> Work item
Two lines mark the range in the entries below: the one holding "Open the avatar of 'là Lan nè'" and the one holding "Given: Click the export". Set down those two and all lines between them, exactly.

BEGIN

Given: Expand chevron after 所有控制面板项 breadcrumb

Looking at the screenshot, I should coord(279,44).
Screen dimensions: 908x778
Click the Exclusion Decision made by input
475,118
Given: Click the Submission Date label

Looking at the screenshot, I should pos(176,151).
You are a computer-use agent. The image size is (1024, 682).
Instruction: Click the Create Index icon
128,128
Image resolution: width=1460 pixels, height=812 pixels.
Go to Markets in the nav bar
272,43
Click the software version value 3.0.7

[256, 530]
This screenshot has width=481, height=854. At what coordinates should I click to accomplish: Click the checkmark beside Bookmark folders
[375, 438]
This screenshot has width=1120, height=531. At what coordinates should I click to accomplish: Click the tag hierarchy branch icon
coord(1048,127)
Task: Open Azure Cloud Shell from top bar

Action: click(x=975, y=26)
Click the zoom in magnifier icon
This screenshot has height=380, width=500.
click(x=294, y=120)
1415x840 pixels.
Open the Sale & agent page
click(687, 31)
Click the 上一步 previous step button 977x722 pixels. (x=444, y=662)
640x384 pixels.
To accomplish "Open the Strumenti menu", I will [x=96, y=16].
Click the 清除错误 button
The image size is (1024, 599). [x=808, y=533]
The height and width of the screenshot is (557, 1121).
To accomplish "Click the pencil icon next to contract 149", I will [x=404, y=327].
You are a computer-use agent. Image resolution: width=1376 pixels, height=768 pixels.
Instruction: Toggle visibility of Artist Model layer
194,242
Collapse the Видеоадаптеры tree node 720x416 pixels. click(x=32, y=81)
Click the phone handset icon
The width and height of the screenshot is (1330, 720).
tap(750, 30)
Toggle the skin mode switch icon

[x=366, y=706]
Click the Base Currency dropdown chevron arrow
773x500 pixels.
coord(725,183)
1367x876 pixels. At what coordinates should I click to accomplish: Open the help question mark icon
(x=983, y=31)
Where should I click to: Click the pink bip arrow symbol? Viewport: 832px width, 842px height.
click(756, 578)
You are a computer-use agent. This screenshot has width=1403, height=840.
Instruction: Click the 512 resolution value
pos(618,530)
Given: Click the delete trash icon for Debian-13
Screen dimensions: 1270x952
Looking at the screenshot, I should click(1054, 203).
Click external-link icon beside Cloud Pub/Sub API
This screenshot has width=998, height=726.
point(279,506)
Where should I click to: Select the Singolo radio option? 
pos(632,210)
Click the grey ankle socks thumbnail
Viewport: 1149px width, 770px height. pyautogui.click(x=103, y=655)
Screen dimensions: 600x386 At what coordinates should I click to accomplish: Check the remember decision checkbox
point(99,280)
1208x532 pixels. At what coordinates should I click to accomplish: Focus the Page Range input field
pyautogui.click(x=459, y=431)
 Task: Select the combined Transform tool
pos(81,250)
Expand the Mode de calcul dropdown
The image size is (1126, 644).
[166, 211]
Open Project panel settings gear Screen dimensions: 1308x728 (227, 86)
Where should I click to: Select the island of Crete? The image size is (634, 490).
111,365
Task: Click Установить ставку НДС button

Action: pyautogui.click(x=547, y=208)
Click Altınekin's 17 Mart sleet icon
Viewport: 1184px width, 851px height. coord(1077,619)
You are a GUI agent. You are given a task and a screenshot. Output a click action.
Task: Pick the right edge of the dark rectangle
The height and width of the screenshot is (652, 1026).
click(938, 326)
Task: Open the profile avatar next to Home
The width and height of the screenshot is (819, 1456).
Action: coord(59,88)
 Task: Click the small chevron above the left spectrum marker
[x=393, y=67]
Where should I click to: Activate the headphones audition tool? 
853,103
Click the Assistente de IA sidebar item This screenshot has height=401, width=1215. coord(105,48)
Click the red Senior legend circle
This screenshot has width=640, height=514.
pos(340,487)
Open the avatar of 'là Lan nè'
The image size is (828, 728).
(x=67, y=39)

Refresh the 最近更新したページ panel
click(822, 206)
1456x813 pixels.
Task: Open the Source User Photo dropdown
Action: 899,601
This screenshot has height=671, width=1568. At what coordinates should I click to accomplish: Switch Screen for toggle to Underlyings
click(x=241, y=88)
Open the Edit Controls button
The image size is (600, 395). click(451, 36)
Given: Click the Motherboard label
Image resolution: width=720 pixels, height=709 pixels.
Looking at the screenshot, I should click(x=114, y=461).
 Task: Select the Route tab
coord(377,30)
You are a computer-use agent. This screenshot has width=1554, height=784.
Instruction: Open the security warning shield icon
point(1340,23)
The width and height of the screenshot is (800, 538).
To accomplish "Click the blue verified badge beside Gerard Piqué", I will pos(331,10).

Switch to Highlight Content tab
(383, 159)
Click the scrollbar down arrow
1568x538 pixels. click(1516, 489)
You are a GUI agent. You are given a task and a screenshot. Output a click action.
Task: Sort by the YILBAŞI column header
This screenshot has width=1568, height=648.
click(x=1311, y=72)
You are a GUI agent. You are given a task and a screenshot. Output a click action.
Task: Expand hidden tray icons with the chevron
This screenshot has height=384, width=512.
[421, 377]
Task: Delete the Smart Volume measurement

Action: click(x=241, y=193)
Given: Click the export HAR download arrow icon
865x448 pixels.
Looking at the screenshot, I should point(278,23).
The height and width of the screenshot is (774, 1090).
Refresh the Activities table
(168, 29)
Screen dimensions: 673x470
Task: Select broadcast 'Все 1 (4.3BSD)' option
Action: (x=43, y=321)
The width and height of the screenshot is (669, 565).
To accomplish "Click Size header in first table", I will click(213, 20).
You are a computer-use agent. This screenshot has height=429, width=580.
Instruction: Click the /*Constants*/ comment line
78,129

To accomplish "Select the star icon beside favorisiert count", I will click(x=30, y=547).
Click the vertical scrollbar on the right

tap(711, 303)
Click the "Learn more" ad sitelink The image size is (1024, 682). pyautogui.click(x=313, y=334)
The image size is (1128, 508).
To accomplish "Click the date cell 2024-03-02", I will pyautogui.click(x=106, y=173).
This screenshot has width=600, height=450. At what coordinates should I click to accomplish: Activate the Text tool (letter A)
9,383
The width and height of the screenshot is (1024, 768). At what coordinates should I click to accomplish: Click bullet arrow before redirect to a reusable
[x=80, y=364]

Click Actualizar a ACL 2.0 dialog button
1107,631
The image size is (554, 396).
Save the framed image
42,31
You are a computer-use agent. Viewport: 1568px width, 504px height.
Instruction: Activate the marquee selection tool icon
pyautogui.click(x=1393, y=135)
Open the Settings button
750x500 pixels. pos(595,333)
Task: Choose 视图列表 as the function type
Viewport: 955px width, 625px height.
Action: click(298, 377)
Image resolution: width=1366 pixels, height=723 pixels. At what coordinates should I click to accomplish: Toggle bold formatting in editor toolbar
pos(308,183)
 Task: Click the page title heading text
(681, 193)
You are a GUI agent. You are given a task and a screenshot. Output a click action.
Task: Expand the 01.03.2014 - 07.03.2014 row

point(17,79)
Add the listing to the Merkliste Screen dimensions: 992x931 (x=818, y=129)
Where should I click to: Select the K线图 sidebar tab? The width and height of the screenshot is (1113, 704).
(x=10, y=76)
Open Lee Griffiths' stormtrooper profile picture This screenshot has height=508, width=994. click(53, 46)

END

> Answer to the exercise
Open the avatar of 'là Lan nè'
The image size is (828, 728).
(x=67, y=39)

Refresh the 最近更新したページ panel
click(822, 206)
1456x813 pixels.
Task: Open the Source User Photo dropdown
Action: 899,601
This screenshot has height=671, width=1568. At what coordinates should I click to accomplish: Switch Screen for toggle to Underlyings
click(x=241, y=88)
Open the Edit Controls button
The image size is (600, 395). click(451, 36)
Given: Click the Motherboard label
Image resolution: width=720 pixels, height=709 pixels.
Looking at the screenshot, I should click(x=114, y=461).
 Task: Select the Route tab
coord(377,30)
You are a computer-use agent. This screenshot has width=1554, height=784.
Instruction: Open the security warning shield icon
point(1340,23)
The width and height of the screenshot is (800, 538).
To accomplish "Click the blue verified badge beside Gerard Piqué", I will pos(331,10).

Switch to Highlight Content tab
(383, 159)
Click the scrollbar down arrow
1568x538 pixels. click(1516, 489)
You are a GUI agent. You are given a task and a screenshot. Output a click action.
Task: Sort by the YILBAŞI column header
This screenshot has width=1568, height=648.
click(x=1311, y=72)
You are a GUI agent. You are given a task and a screenshot. Output a click action.
Task: Expand hidden tray icons with the chevron
This screenshot has height=384, width=512.
[421, 377]
Task: Delete the Smart Volume measurement

Action: click(x=241, y=193)
Given: Click the export HAR download arrow icon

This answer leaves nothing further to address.